Tag Archives: Alejandro Brugués

Ave Satán

Satanic Hispanics

by Hope Madden

For genre fans, a well-made anthology can be a delight. Sometimes, like Michael Dougherty’s classic Trick ‘r Treat, one filmmaker pieces together a set of related short works. More often, though, a framing story connects the tales of many different filmmakers. The Mortuary Collection is an example of a recent gem.

Satanic Hispanics falls into the second category. It’s a collection of shorts made by Latinx filmmakers. Like, really good filmmakers. Eduardo Sánchez instigated the entire found footage phenomenon with his genre classic The Blair Witch Project. Gigi Saul Guerrero delivered geriatric fun in her 2021 film Bingo Hell. Demián Rugna’s Terrified is a haunting and effective flick, and Alejandro Brugués’s Juan of the Dead is the most underseen and brilliant film of the lot.

There’s good reason to be excited about the potential of the shorts assembled for Satanic Hispanics. And, on the whole, these filmmakers deliver on that promise.

Mike Mendez (Gravedancers) starts us out with the framing story, “The Traveler.” It introduces the titular character (Efren Ramirez, Napoleon Dynamite’s Pedro), the last man standing at a crime scene where 27 are dead. As he’s interrogated by two well-meaning detectives, he shares tales meant to persuade them that a great evil is coming.

Those stories range from Rugna’s creepy and trippy “También Lo Vi” to Sánchez’s comedic “El Vampiro” to Guerrero’s creature feature, “Nahuales”, to the Brugués insanity, “Hammer of Zanzibar.” Each has its charms, and every genre fan will find at least one or two films to take their fancy.

Rugna’s mindbender about light refraction, algorithms and inadvertently opening a portal to something sinister is the standout. Brugués delivers a stylized comedic adventure – part Tarantino, part Evil Dead. And if you can get past the troubling fact that a jilted boyfriend beats his ex-girlfriend with a giant penis for laughs, you might like it. 
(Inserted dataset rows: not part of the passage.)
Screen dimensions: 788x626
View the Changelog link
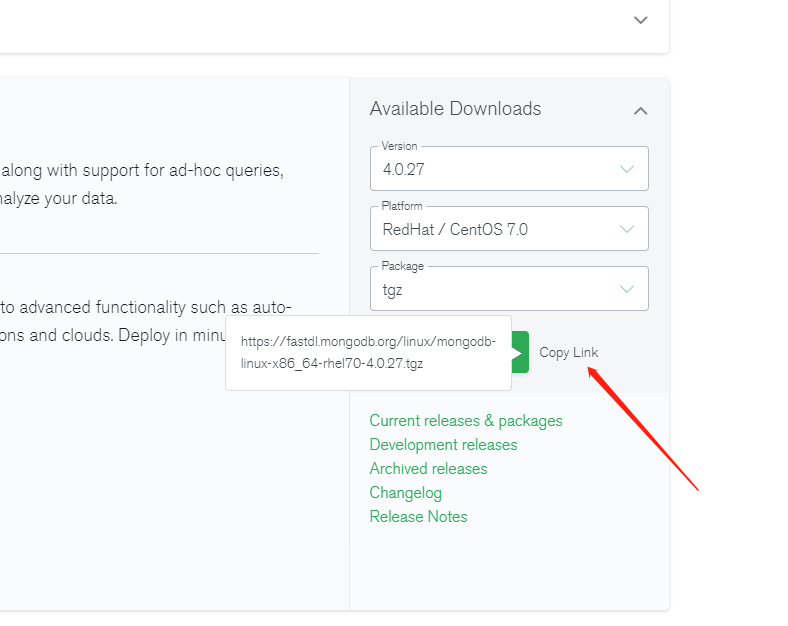(x=405, y=493)
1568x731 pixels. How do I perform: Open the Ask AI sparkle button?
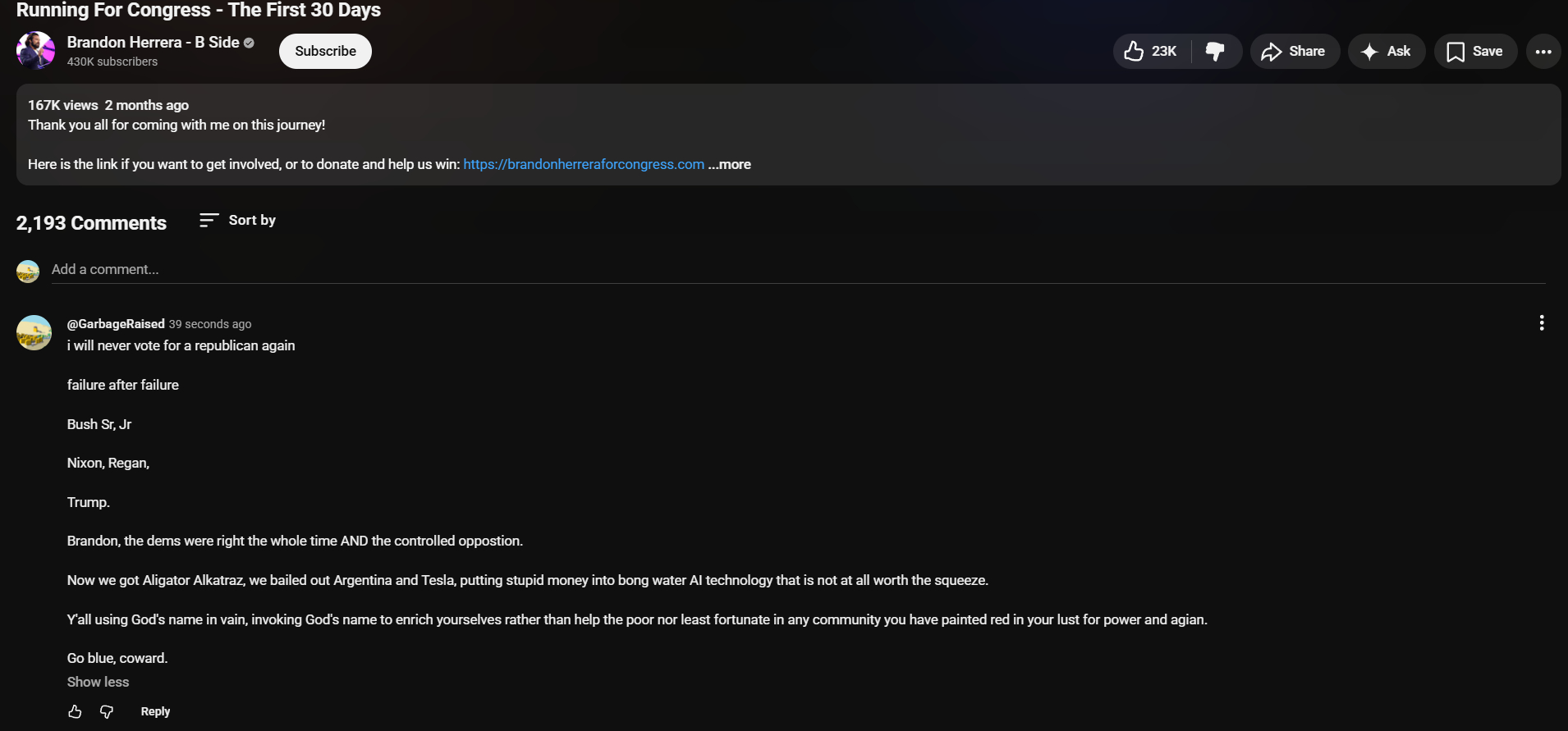[x=1386, y=52]
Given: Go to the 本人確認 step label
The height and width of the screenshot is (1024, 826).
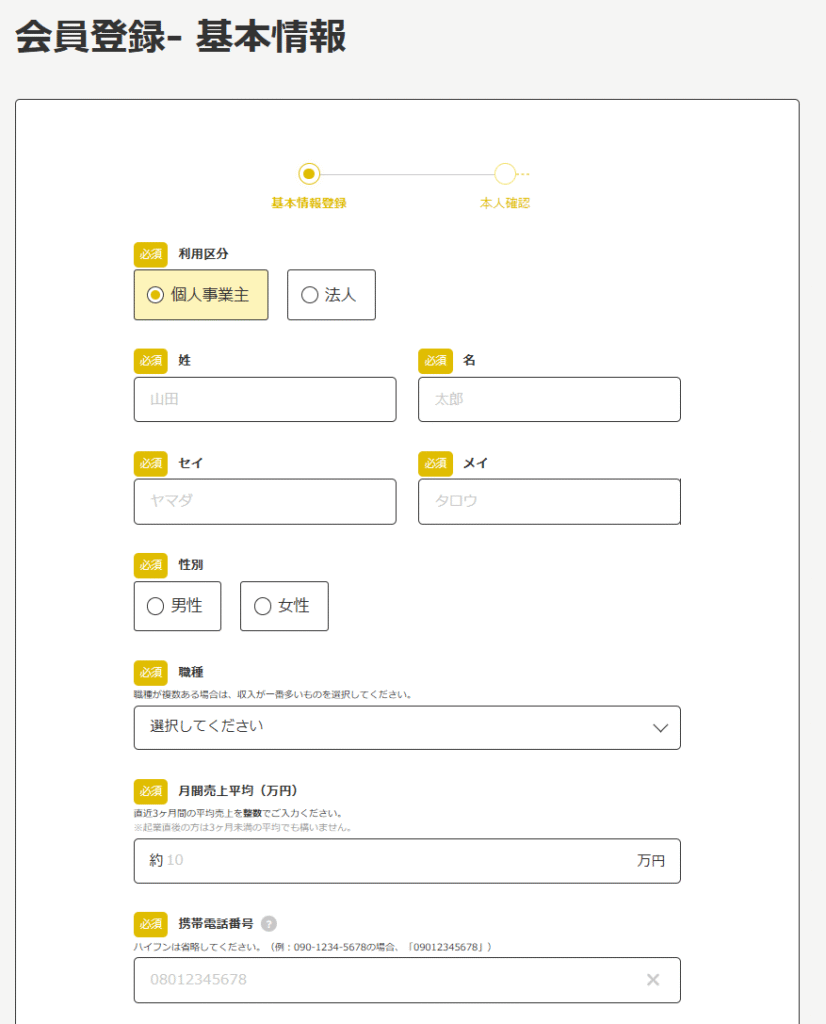Looking at the screenshot, I should coord(505,203).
But the collection absolutely boasts some inspired talent having a blast, and when is that ever a bad thing to witness?

Ticket for One

Nightmare Cinema

by Hope Madden

Horror short compilations can be tricky business. Mick Garris, far better known for being a horror fan than a horror filmmaker, collects a handful of new shorts for Nightmare Cinema.

As he did with Masters of Horror, a sometimes wonderful and generally competent cable program he produced in 2007, his latest effort pulls in the talents of a few of his pals.
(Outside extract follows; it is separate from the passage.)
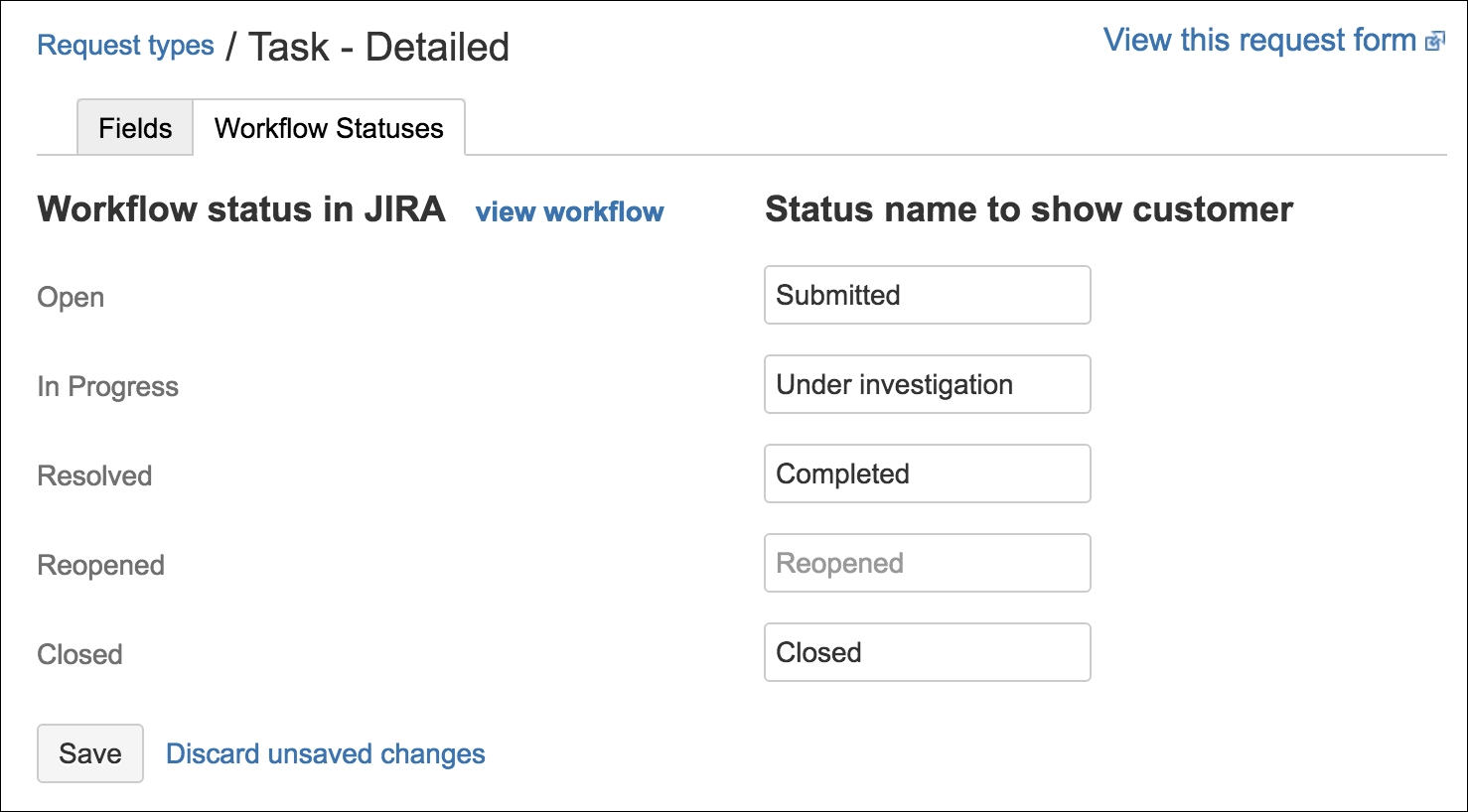This screenshot has width=1468, height=812.
Task: Open the 'view workflow' link
Action: pyautogui.click(x=569, y=211)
The through-line “The Projectionist” ties the disparate group of shorts together as, one after another, individuals see their names on the lonely marquee of a single screen theater and wander in to sit alone in the dark and watch as their nightmare unspools, controlled by the man in the booth (Mickey Rourke—shirtless, natch).

Those nightmares boast the direction of Joe Dante (The Howling), Alejandro Brugués (Juan of the Dead), David Slade (Hard Candy), Ryuhei Kitamura (The Midnight Meat Train) and Garris himself.

Things open briskly with Brugués’s “The Thing in the Woods,” a slasher/SciFi mishmash with a bit of novelty hiding behind the mask of The Welder, the seemingly unkillable marauder stalking a group of good looking college kids in the woods.

What the short lacks in originality it mainly makes up for with humor, blood and an entirely unexplained basement full of corpses.

Important tangent: If you have not seen Brugues’s glorious 2011 caper Juan of the Dead, you should feel compelled to do so right now. Right now.

Dante’s “Mirare” plays like a particularly corporeal Twilight Zone, with a predictable outcome but a fairly wild journey.

Kitamura’s “Mashit” offers the most compelling visuals and nothing else. It’s just one more tired, lazy entry into the tedious “Catholicism is so bad” subgenre.

Slade’s “This Way to Egress” impresses. Feeling like a genuine nightmare with that same kind of illogical logic and terrifying vaguery that frustrates the dreamer, the short follows Helen (Elizabeth Reaser) through a moment of madness set in a doctor’s office that’s increasingly marred with filth and populated by disfigured janitors grunting through their endless cleanup.

A mysterious plot, Reaser’s wonderfully committed performance and some unsettling imagery combine to make this one the most intriguing of the shorts.

Garris’s own “Dead” completes the lineup with a bland “I see dead people” drama that collides with the framing “The Projectionist” to remind viewers that Garris is better at enjoying horror than he is at creating it.